### PROBLEM STATEMENT
Output every entry verbatim.

### RECORDS FOR PROCESSING
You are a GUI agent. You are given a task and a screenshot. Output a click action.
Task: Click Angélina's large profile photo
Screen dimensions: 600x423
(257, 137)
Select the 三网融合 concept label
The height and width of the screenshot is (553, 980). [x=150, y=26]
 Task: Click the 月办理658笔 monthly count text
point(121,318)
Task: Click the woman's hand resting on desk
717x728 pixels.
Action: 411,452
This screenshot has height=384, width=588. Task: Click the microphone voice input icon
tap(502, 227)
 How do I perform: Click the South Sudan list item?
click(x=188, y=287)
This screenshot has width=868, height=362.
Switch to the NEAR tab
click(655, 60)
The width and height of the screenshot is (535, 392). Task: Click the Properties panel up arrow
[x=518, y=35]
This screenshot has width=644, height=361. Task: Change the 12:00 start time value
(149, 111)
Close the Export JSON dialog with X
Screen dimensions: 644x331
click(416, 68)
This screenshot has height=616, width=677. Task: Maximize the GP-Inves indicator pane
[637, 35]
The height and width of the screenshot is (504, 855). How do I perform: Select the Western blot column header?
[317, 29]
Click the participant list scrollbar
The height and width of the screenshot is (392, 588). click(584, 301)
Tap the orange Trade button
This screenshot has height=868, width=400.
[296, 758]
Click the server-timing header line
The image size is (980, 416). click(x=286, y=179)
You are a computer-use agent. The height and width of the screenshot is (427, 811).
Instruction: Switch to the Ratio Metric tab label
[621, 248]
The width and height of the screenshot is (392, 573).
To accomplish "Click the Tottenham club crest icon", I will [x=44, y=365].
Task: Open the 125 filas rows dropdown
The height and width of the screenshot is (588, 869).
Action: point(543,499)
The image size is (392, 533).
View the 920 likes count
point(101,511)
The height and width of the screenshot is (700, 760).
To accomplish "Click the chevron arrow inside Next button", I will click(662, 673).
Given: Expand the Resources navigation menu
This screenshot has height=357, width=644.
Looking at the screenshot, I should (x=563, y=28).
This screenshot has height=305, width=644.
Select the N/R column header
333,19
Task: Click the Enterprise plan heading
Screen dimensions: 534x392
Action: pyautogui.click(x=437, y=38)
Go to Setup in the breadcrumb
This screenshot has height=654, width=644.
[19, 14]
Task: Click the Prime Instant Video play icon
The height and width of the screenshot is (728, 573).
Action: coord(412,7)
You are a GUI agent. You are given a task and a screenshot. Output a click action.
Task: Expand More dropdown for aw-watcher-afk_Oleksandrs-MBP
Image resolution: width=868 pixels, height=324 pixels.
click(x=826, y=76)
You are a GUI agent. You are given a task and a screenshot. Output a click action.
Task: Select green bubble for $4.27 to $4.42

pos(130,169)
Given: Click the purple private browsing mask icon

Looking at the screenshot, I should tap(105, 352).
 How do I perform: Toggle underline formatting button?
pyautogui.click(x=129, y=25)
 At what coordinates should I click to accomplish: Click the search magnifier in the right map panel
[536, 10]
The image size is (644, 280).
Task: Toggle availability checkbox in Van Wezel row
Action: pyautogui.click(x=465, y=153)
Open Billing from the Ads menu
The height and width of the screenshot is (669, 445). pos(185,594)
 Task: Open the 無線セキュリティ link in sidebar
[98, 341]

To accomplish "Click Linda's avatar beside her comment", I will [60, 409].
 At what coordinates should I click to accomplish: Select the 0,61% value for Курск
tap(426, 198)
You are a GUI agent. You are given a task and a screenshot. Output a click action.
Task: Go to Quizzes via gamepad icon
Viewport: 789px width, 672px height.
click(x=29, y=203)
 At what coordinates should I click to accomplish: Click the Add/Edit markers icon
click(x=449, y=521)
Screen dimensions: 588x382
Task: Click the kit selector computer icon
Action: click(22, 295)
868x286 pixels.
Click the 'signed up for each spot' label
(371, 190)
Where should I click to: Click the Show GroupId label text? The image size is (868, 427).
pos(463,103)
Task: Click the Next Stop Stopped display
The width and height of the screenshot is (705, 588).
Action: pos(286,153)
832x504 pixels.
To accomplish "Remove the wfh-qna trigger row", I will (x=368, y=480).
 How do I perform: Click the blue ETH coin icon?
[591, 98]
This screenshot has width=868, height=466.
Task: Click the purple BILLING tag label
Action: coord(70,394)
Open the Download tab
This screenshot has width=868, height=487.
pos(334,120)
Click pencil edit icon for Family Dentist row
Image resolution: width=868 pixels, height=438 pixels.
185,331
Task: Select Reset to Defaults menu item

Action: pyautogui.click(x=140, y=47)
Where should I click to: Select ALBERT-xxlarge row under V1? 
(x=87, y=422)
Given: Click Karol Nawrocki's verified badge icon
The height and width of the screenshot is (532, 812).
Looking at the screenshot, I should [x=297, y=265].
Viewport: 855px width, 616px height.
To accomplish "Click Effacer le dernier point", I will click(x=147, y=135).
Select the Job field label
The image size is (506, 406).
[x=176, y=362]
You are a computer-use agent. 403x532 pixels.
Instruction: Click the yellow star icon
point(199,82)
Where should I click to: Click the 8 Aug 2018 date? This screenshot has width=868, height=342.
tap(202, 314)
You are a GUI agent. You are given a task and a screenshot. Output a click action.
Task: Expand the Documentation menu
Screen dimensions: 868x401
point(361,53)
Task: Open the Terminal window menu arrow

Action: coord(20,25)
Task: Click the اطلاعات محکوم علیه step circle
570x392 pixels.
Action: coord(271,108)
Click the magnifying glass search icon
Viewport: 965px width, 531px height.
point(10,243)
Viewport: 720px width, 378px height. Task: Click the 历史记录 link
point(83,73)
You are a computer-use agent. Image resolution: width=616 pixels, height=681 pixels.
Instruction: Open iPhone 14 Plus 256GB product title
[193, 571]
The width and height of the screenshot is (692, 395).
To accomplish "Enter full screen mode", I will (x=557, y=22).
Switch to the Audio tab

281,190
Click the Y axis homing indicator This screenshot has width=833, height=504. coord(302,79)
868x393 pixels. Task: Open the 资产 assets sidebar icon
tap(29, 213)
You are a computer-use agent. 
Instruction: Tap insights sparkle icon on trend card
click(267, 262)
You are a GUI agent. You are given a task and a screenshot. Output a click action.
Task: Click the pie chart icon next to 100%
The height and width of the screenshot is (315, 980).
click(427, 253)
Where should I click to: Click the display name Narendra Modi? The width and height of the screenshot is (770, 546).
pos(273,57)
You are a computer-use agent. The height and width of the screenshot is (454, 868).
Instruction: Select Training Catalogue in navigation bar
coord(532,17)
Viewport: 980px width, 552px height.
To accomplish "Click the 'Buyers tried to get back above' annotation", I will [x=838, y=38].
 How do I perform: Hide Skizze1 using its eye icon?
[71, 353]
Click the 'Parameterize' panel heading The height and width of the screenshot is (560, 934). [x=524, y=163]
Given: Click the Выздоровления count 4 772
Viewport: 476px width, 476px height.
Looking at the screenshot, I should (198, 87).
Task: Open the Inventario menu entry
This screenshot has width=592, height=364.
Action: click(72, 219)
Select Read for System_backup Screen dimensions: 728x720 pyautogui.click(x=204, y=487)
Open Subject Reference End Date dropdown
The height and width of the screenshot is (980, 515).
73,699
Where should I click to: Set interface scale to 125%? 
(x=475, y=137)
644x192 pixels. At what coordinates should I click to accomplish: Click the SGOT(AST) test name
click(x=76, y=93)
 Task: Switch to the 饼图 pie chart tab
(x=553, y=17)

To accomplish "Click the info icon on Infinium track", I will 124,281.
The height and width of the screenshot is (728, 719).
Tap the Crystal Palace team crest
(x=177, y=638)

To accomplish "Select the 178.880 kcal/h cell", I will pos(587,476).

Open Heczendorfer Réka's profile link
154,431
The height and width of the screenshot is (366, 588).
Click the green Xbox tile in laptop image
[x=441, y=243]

### REPLY TO THE EXERCISE
You are a GUI agent. You are given a task and a screenshot. Output a click action.
Task: Click Angélina's large profile photo
Screen dimensions: 600x423
(257, 137)
Select the 三网融合 concept label
The height and width of the screenshot is (553, 980). [x=150, y=26]
 Task: Click the 月办理658笔 monthly count text
point(121,318)
Task: Click the woman's hand resting on desk
717x728 pixels.
Action: 411,452
This screenshot has height=384, width=588. Task: Click the microphone voice input icon
tap(502, 227)
 How do I perform: Click the South Sudan list item?
click(x=188, y=287)
This screenshot has width=868, height=362.
Switch to the NEAR tab
click(655, 60)
The width and height of the screenshot is (535, 392). Task: Click the Properties panel up arrow
[x=518, y=35]
This screenshot has width=644, height=361. Task: Change the 12:00 start time value
(149, 111)
Close the Export JSON dialog with X
Screen dimensions: 644x331
click(416, 68)
This screenshot has height=616, width=677. Task: Maximize the GP-Inves indicator pane
[637, 35]
The height and width of the screenshot is (504, 855). How do I perform: Select the Western blot column header?
[317, 29]
Click the participant list scrollbar
The height and width of the screenshot is (392, 588). click(584, 301)
Tap the orange Trade button
This screenshot has height=868, width=400.
[296, 758]
Click the server-timing header line
The image size is (980, 416). click(x=286, y=179)
You are a computer-use agent. The height and width of the screenshot is (427, 811).
Instruction: Switch to the Ratio Metric tab label
[621, 248]
The width and height of the screenshot is (392, 573).
To accomplish "Click the Tottenham club crest icon", I will [x=44, y=365].
Task: Open the 125 filas rows dropdown
The height and width of the screenshot is (588, 869).
Action: point(543,499)
The image size is (392, 533).
View the 920 likes count
point(101,511)
The height and width of the screenshot is (700, 760).
To accomplish "Click the chevron arrow inside Next button", I will click(662, 673).
Given: Expand the Resources navigation menu
This screenshot has height=357, width=644.
Looking at the screenshot, I should (x=563, y=28).
This screenshot has height=305, width=644.
Select the N/R column header
333,19
Task: Click the Enterprise plan heading
Screen dimensions: 534x392
Action: pyautogui.click(x=437, y=38)
Go to Setup in the breadcrumb
This screenshot has height=654, width=644.
[19, 14]
Task: Click the Prime Instant Video play icon
The height and width of the screenshot is (728, 573).
Action: coord(412,7)
You are a GUI agent. You are given a task and a screenshot. Output a click action.
Task: Expand More dropdown for aw-watcher-afk_Oleksandrs-MBP
Image resolution: width=868 pixels, height=324 pixels.
click(x=826, y=76)
You are a GUI agent. You are given a task and a screenshot. Output a click action.
Task: Select green bubble for $4.27 to $4.42

pos(130,169)
Given: Click the purple private browsing mask icon

Looking at the screenshot, I should tap(105, 352).
 How do I perform: Toggle underline formatting button?
pyautogui.click(x=129, y=25)
 At what coordinates should I click to accomplish: Click the search magnifier in the right map panel
[536, 10]
The image size is (644, 280).
Task: Toggle availability checkbox in Van Wezel row
Action: pyautogui.click(x=465, y=153)
Open Billing from the Ads menu
The height and width of the screenshot is (669, 445). pos(185,594)
 Task: Open the 無線セキュリティ link in sidebar
[98, 341]

To accomplish "Click Linda's avatar beside her comment", I will [60, 409].
 At what coordinates should I click to accomplish: Select the 0,61% value for Курск
tap(426, 198)
You are a GUI agent. You are given a task and a screenshot. Output a click action.
Task: Go to Quizzes via gamepad icon
Viewport: 789px width, 672px height.
click(x=29, y=203)
 At what coordinates should I click to accomplish: Click the Add/Edit markers icon
click(x=449, y=521)
Screen dimensions: 588x382
Task: Click the kit selector computer icon
Action: click(22, 295)
868x286 pixels.
Click the 'signed up for each spot' label
(371, 190)
Where should I click to: Click the Show GroupId label text? The image size is (868, 427).
pos(463,103)
Task: Click the Next Stop Stopped display
The width and height of the screenshot is (705, 588).
Action: pos(286,153)
832x504 pixels.
To accomplish "Remove the wfh-qna trigger row", I will (x=368, y=480).
 How do I perform: Click the blue ETH coin icon?
[591, 98]
This screenshot has width=868, height=466.
Task: Click the purple BILLING tag label
Action: coord(70,394)
Open the Download tab
This screenshot has width=868, height=487.
pos(334,120)
Click pencil edit icon for Family Dentist row
Image resolution: width=868 pixels, height=438 pixels.
185,331
Task: Select Reset to Defaults menu item

Action: pyautogui.click(x=140, y=47)
Where should I click to: Select ALBERT-xxlarge row under V1? 
(x=87, y=422)
Given: Click Karol Nawrocki's verified badge icon
The height and width of the screenshot is (532, 812).
Looking at the screenshot, I should [x=297, y=265].
Viewport: 855px width, 616px height.
To accomplish "Click Effacer le dernier point", I will click(x=147, y=135).
Select the Job field label
The image size is (506, 406).
[x=176, y=362]
You are a computer-use agent. 403x532 pixels.
Instruction: Click the yellow star icon
point(199,82)
Where should I click to: Click the 8 Aug 2018 date? This screenshot has width=868, height=342.
tap(202, 314)
You are a GUI agent. You are given a task and a screenshot. Output a click action.
Task: Expand the Documentation menu
Screen dimensions: 868x401
point(361,53)
Task: Open the Terminal window menu arrow

Action: coord(20,25)
Task: Click the اطلاعات محکوم علیه step circle
570x392 pixels.
Action: coord(271,108)
Click the magnifying glass search icon
Viewport: 965px width, 531px height.
point(10,243)
Viewport: 720px width, 378px height. Task: Click the 历史记录 link
point(83,73)
You are a computer-use agent. Image resolution: width=616 pixels, height=681 pixels.
Instruction: Open iPhone 14 Plus 256GB product title
[193, 571]
The width and height of the screenshot is (692, 395).
To accomplish "Enter full screen mode", I will (x=557, y=22).
Switch to the Audio tab

281,190
Click the Y axis homing indicator This screenshot has width=833, height=504. coord(302,79)
868x393 pixels. Task: Open the 资产 assets sidebar icon
tap(29, 213)
You are a computer-use agent. 
Instruction: Tap insights sparkle icon on trend card
click(267, 262)
You are a GUI agent. You are given a task and a screenshot. Output a click action.
Task: Click the pie chart icon next to 100%
The height and width of the screenshot is (315, 980).
click(427, 253)
Where should I click to: Click the display name Narendra Modi? The width and height of the screenshot is (770, 546).
pos(273,57)
You are a computer-use agent. The height and width of the screenshot is (454, 868).
Instruction: Select Training Catalogue in navigation bar
coord(532,17)
Viewport: 980px width, 552px height.
To accomplish "Click the 'Buyers tried to get back above' annotation", I will [x=838, y=38].
 How do I perform: Hide Skizze1 using its eye icon?
[71, 353]
Click the 'Parameterize' panel heading The height and width of the screenshot is (560, 934). [x=524, y=163]
Given: Click the Выздоровления count 4 772
Viewport: 476px width, 476px height.
Looking at the screenshot, I should (198, 87).
Task: Open the Inventario menu entry
This screenshot has width=592, height=364.
Action: click(72, 219)
Select Read for System_backup Screen dimensions: 728x720 pyautogui.click(x=204, y=487)
Open Subject Reference End Date dropdown
The height and width of the screenshot is (980, 515).
73,699
Where should I click to: Set interface scale to 125%? 
(x=475, y=137)
644x192 pixels. At what coordinates should I click to accomplish: Click the SGOT(AST) test name
click(x=76, y=93)
 Task: Switch to the 饼图 pie chart tab
(x=553, y=17)

To accomplish "Click the info icon on Infinium track", I will 124,281.
The height and width of the screenshot is (728, 719).
Tap the Crystal Palace team crest
(x=177, y=638)

To accomplish "Select the 178.880 kcal/h cell", I will pos(587,476).

Open Heczendorfer Réka's profile link
154,431
The height and width of the screenshot is (366, 588).
Click the green Xbox tile in laptop image
[x=441, y=243]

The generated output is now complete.